Research & Papers

One Turn Too Late: Response-Aware Defense Against Hidden Malicious Intent in Multi-Turn Dialogue

Researchers built a turn-level monitor that spots harmful intent spread across multiple innocent-looking prompts.

Deep Dive

A growing threat to deployed LLMs is the hidden malicious intent spread across multiple benign-looking dialogue turns, bypassing single-prompt guardrails. Even advanced commercial models with safety alignment remain vulnerable. Researchers from Purdue, Georgia Tech, UChicago, and IBM Research tackled this by proposing TurnGate, a turn-level monitor that identifies the earliest turn at which delivering a response would make the accumulated interaction sufficient for harmful action. This precise intervention avoids prematurely refusing benign exploratory conversations.

To support training and evaluation, the team built the Multi-Turn Intent Dataset (MTID), featuring branching attack rollouts, matched benign hard negatives, and annotations of the earliest harm-enabling turns. TurnGate significantly outperforms existing baselines in harmful-intent detection while keeping over-refusal rates low. It also generalizes across different domains, attacker pipelines, and target models.
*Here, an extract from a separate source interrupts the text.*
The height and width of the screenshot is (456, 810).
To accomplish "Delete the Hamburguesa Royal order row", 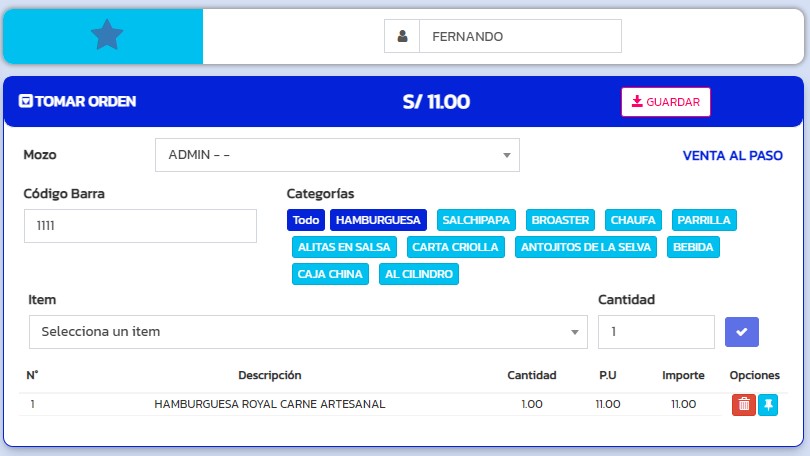I will (743, 404).
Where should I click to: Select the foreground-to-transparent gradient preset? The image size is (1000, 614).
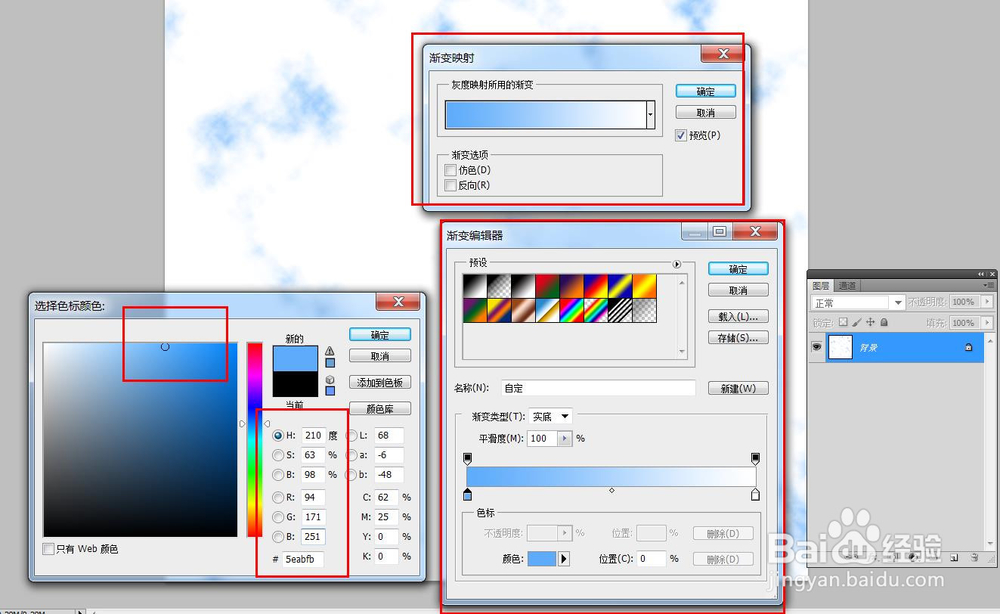tap(500, 286)
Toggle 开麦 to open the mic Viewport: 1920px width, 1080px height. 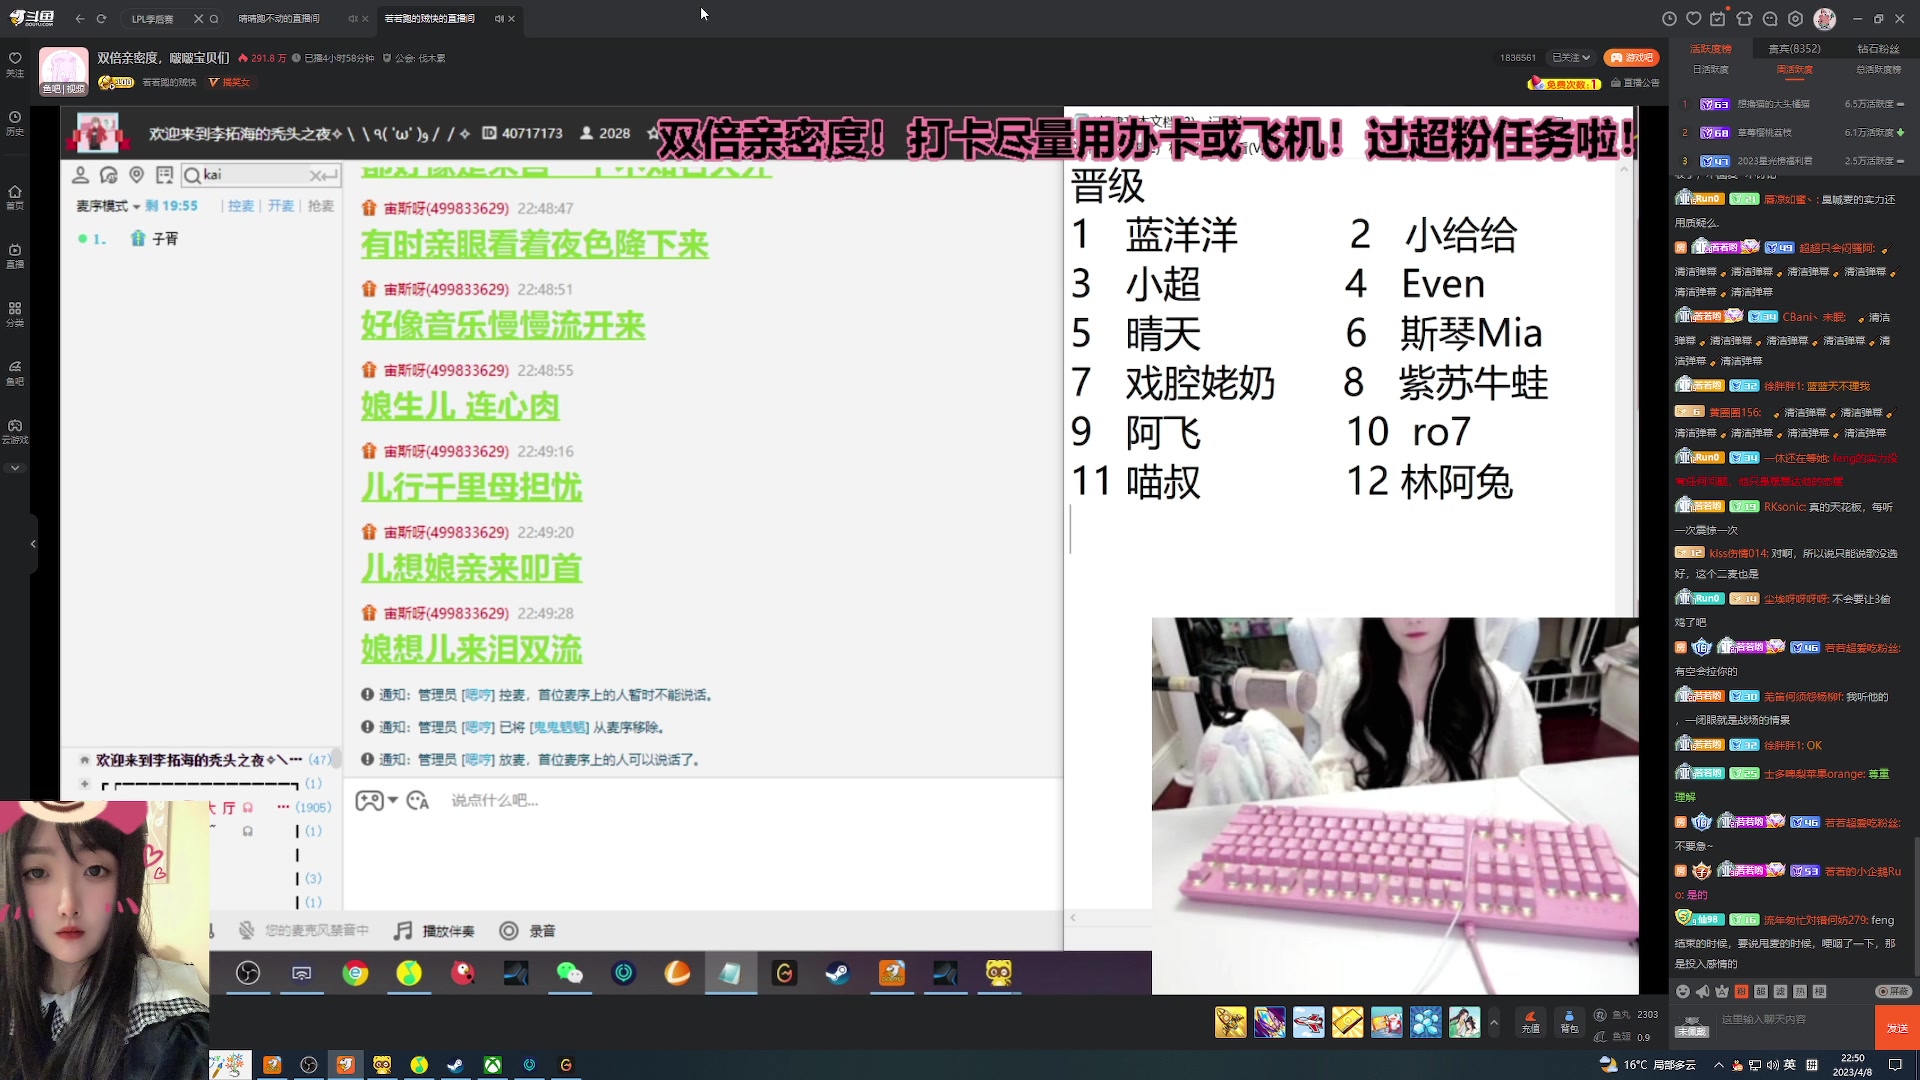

The code and dataset are publicly available, offering a practical defense against sophisticated multi-turn jailbreaks.

Key Points
  • TurnGate detects the earliest turn where a response would enable malicious action, preventing both harm and premature refusal.
  • The MTID dataset includes branching attack rollouts and benign hard negatives to train precise turn-level interventions.
  • Outperforms existing baselines in accuracy while maintaining low over-refusal rates, and generalizes across domains and models.

Why It Matters

Protects LLMs from sophisticated multi-turn jailbreaks, reducing safety risks while maintaining conversational utility.